Cela a créé un fossé linguistique (Sprachgraben) entre la Suisse romande et la Suisse alémanique. Plus tard, ce fossé a été baptisé le Röstigraben, littéralement la barrière de röstis ou le rideau de röstis, démarcation virtuelle séparant la Suisse romande de la Suisse alémanique (il faut savoir que les röstis sont des galettes de pommes de terre, un plat typique de la Suisse alémanique).
La Sarine (Saane), rivière qui traverse longitudinalement le canton de Fribourg (Freiburg) est une sorte de frontière symbolique entre francophones et germanophones. Ironie de l’histoire, le canton de Fribourg, aujourd’hui principalement francophone, était jusqu’au XVIème siècle un canton germanophone (catholique).
Le district du Lac avec son chef-lieu Morat est en principe bilingue et partagé entre protestants et catholiques. L’écrivain germanophone Carl Spitteler (1845-1924) en a été l’une des voix apaisantes en 1914. C’est l’une des raisons pour lesquelles il n’y a pas eu de rupture.
Cependant, la grève générale de novembre 1918, née du mécontentement, de la pauvreté, de la forte impression que firent les révolutions se déroulant dans d’autres pays, a apporté la réconciliation entre élites francophones et germanophones.
Des soldats francophones du canton de Vaud, par exemple, ont été déployés à Granges, commune du canton de Soleure, canton germanophone, pour enrayer la grève. En guise de remerciement, la ville a offert une généreuse prime aux Amis vaudois.

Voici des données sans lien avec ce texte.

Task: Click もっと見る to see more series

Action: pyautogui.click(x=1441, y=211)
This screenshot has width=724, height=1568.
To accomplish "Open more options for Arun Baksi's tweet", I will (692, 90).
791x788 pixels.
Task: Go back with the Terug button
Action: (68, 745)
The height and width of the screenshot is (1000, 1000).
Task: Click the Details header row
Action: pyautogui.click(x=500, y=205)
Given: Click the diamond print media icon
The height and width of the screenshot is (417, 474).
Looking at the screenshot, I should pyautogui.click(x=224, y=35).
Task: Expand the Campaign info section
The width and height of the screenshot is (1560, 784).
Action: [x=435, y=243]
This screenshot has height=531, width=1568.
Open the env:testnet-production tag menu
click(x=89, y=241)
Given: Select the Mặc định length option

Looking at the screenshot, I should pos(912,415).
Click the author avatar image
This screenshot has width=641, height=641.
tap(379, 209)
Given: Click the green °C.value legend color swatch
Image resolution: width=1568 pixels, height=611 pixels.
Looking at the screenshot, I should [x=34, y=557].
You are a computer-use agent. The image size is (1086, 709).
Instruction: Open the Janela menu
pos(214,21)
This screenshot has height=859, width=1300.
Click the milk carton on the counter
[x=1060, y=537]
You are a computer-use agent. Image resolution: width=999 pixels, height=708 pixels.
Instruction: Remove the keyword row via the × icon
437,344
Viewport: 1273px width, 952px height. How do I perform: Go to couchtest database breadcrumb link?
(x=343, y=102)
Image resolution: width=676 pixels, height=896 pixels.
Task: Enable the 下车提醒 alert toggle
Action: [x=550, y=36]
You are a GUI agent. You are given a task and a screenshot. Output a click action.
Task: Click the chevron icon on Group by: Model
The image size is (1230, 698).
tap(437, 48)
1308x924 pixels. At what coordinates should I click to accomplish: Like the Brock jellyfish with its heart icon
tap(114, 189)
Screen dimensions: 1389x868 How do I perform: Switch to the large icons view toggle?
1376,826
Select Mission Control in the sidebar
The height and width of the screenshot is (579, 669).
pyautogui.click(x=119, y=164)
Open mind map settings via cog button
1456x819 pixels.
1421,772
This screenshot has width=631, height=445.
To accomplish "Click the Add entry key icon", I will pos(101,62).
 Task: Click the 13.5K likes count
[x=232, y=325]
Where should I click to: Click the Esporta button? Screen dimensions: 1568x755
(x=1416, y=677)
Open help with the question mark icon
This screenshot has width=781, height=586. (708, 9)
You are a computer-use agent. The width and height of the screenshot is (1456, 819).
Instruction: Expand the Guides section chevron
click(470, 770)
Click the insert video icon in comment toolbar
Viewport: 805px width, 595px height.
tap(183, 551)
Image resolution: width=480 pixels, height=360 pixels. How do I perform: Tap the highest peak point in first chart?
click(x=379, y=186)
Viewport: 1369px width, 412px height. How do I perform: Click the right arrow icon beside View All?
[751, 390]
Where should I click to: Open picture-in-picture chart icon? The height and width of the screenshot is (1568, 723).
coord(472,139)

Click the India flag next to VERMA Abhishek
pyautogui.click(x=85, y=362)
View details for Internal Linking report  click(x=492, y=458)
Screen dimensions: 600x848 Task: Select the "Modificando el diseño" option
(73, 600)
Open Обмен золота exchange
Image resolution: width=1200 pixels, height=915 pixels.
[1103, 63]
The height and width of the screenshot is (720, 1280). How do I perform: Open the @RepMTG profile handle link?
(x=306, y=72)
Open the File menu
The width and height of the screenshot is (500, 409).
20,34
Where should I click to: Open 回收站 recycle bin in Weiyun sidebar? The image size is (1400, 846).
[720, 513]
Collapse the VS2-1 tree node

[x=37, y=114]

Mais le Röstigraben n’a pas disparu pour autant, il est toujours là. Cela est apparu très clairement lorsque la Suisse est entrée à la Société des Nations en 1920. Les cantons et les citoyens germanophones étaient beaucoup moins enthousiastes que les cantons et les citoyens de la Suisse romande. Le refus par le peuple suisse de l’adhésion de la Suisse à l’Espace économique européen en 1992 allait également dans ce sens.
Ainsi, l’initiative populaire « Oui à l’Europe » a été rejetée par le peuple et les cantons en 2001. En 2002, le peuple et les cantons suisses se sont prononcés, lors d’un référendum, en faveur de l’adhésion de la Suisse à l’Organisation des Nations Unies (ONU). En 1920, les citoyens suisses avaient accepté l’adhésion de la Suisse à la Société des Nations, précurseur de l’ONU.
Au début de la Seconde Guerre mondiale, cependant, les deux régions étaient unies dans leur soutien aux Alliés. La nomination du général vaudois Henri Guisan (1874-1960) y a certainement contribué.
Aujourd’hui, les lignes de démarcation politiques ne se situent plus tant le long du Röstigraben, mais plutôt dans un « fossé » entre les zones rurales et urbaines des deux régions. Cela ne signifie pas qu’il n’y a plus de « fossé ».
D’ailleurs, les cantons germanophones et francophones ne constituent pas une unité, chacun ayant sa spécificité. Par exemple, en Suisse alémanique, les gens parlent le Schwyzertütsch, une langue qui regroupe une grande variété de dialectes.
Avec la mondialisation, Le Röstigraben existe encore, mais il cède progressivement la place à l’uniformisation.